Nel gennaio del 1977 Bertulazzi partecipò al sequestro di Pietro Costa, che durò moltissimo, 81 giorni, e che si concluse con un successo da parte delle Br perché ottennero un riscatto di oltre un miliardo del vecchio conio. Il bottino servì a finanziare anche altre colonne brigatiste in giro per l’Italia, per l’acquisto di armi e covi. Molte fonti giornalistiche nei giorni scorsi hanno riportato che di quell’ammontare, circa 50 milioni andarono per l’acquisto del covo di Via Montalcini a Roma, dove presumibilmente venne tenuto prigioniero Aldo Moro nel 1978.

Nell’estate del 1977 Bertulazzi rimase gravemente ustionato mentre stava preparando degli ordigni. Ci fu una campagna stampa in sua difesa, vennero addirittura pubblicate le lettere dal carcere di “Leo” che si dipingeva come una vittima del potere borghese (da poco in Germania erano misteriosamente morti in carcere i capi della nota banda Baader-Meinhof). Successivamente tornò in libertà, ma più che altro per assistere alla crisi profonda delle Br in generale e della colonna genovese in particolare. Nel marzo 1980, infatti, ci fu l’irruzione da parte dei reparti speciali dei Carabinieri di Dalla Chiesa nel covo di Via Fracchia, dove vennero uccisi 3 militanti brigatisti tra cui il capo della colonna, Riccardo Dura. Venne inviata Barbara Balzerani nella città della lanterna per risollevare la situazione delle Br, ma invano, perché ci furono altri arresti (e alcuni si pentirono) e furono scoperti diversi covi. Fu proprio nel 1980 che Bertulazzi cominciò la sua latitanza in vari Paesi, fino ad approdare in Argentina.

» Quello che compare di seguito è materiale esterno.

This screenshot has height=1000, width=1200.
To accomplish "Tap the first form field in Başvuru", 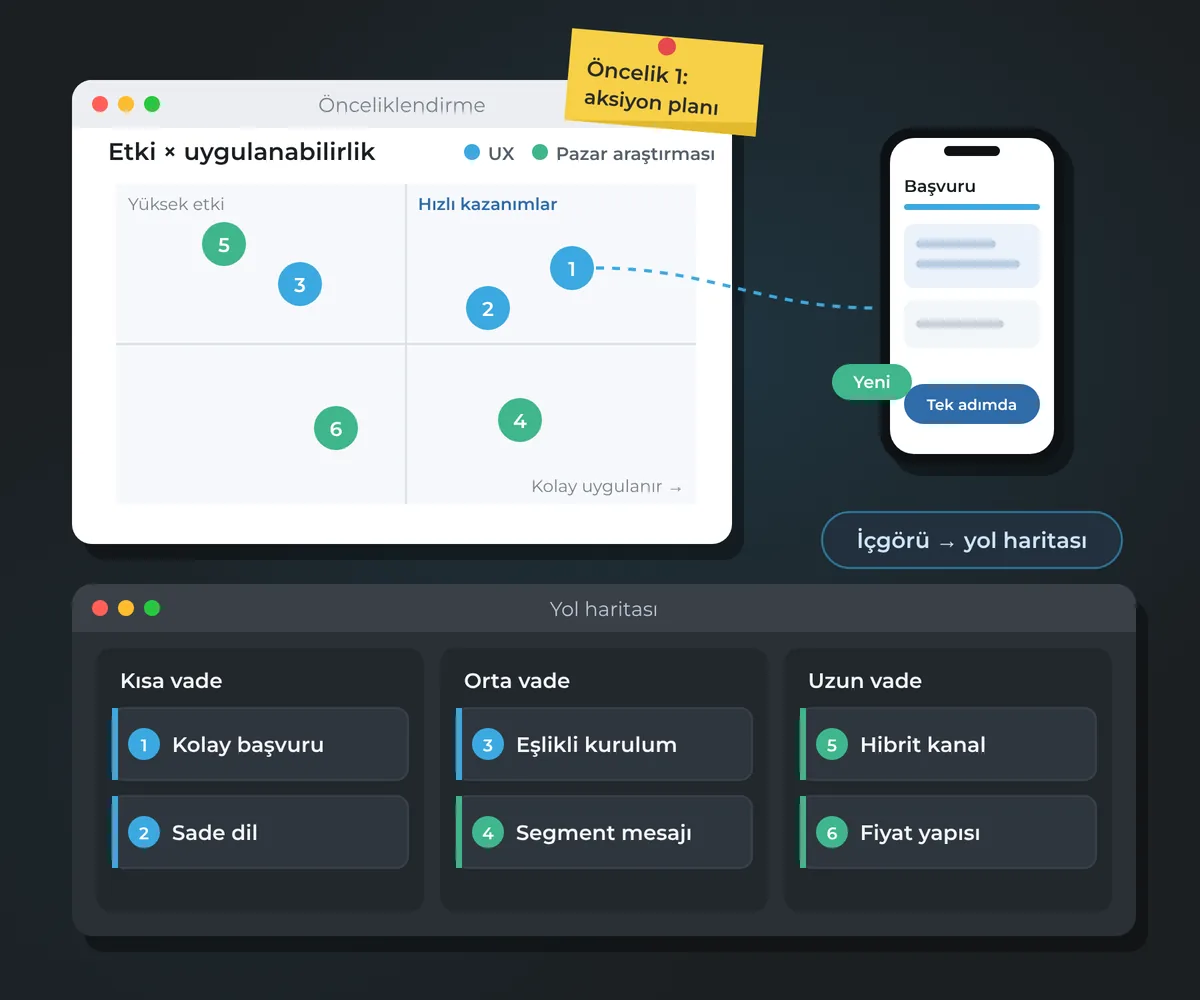I will (x=972, y=255).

Qui fu arrestato nel 2002 ma venne rilasciato e nel 2004 gli venne concesso lo status di rifugiato. Dopo vent’anni, il Paese ha deciso di ritirare questo status e dunque il Bertulazzi è stato nuovamente arrestato. La sua pena in Italia sarebbe addirittura andata in prescrizione, se non fosse che l’arresto del 2002 ha resettato le tempistiche. Egli, dunque, dovrebbe scontare 27 anni di carcere per i vari capi di accusa con i quali è già stati condannato. L’iter dell’estradizione, qualora avesse successo, potrebbe tuttavia non essere così breve.

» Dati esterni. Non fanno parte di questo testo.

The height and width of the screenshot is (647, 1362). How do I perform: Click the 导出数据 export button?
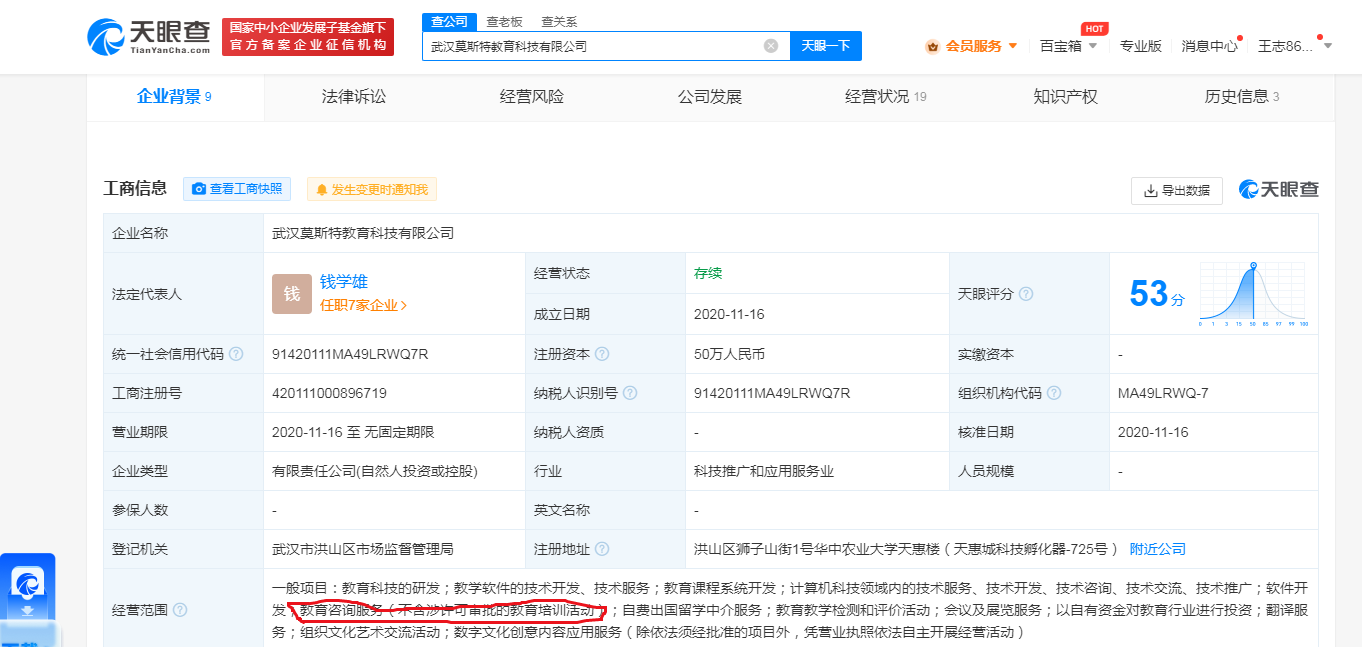[1176, 190]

Al di là delle giuste questioni penali e processuali, oltre che umane, sarebbe importante da un punto di vista storico se il Bertulazzi fosse interrogato in Italia e, collaborando, aiutasse la giustizia a ricostruire ancora meglio ciò che accadde in quegli anni così delicati.

Bertulazzi non è l’unico protagonista degli anni di piombo ancora ricercato fuori dall’Italia. Ci sono, ad esempio, Alessio Casimirri e Alvaro Lojacono, i quali, secondo le inchieste, ebbero un ruolo di copertura nell’agguato di Via Fani. Insomma, come disse un ex esponente del Pci per i fatti di sangue relativi all’Emilia del secondo dopoguerra, “Chi sa, parli”, in modo tale che in Italia si possa fare sempre di più luce sugli avvenimenti relativi ad un periodo storico drammaticamente importante del nostro passato recente.